===== Extracted information

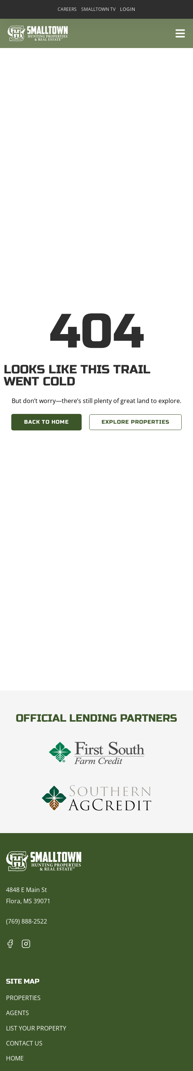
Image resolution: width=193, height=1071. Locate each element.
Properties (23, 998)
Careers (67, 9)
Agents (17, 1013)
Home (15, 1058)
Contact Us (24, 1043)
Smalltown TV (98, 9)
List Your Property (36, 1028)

==========
===== Extracted information

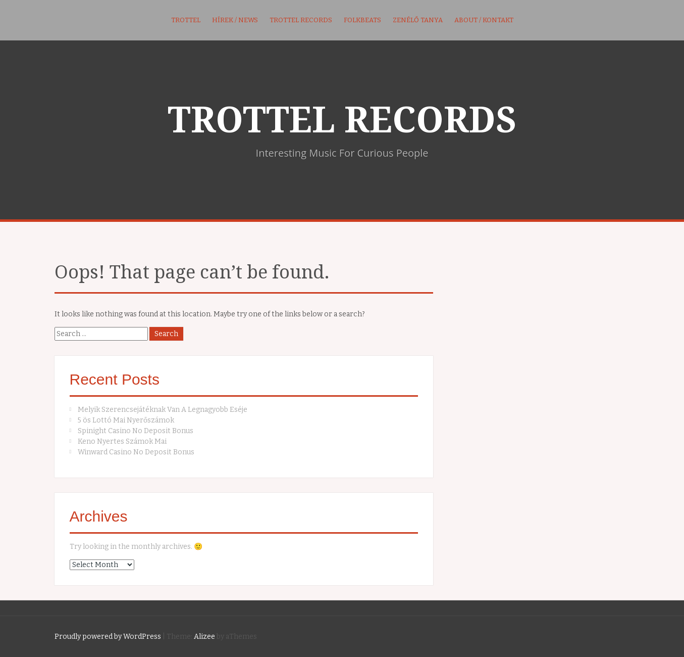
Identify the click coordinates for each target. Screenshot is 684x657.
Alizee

==========

To be done
Rewrite the rows that open with the line containing "Image resolution: width=193, height=1071." and close with the line containing "Smalltown TV (98, 9)", substituting "Jobs" for "Careers" and leaving everything else unchanged.

Solution for this exercise
Image resolution: width=193, height=1071. Locate each element.
Properties (23, 998)
Jobs (67, 9)
Agents (17, 1013)
Home (15, 1058)
Contact Us (24, 1043)
Smalltown TV (98, 9)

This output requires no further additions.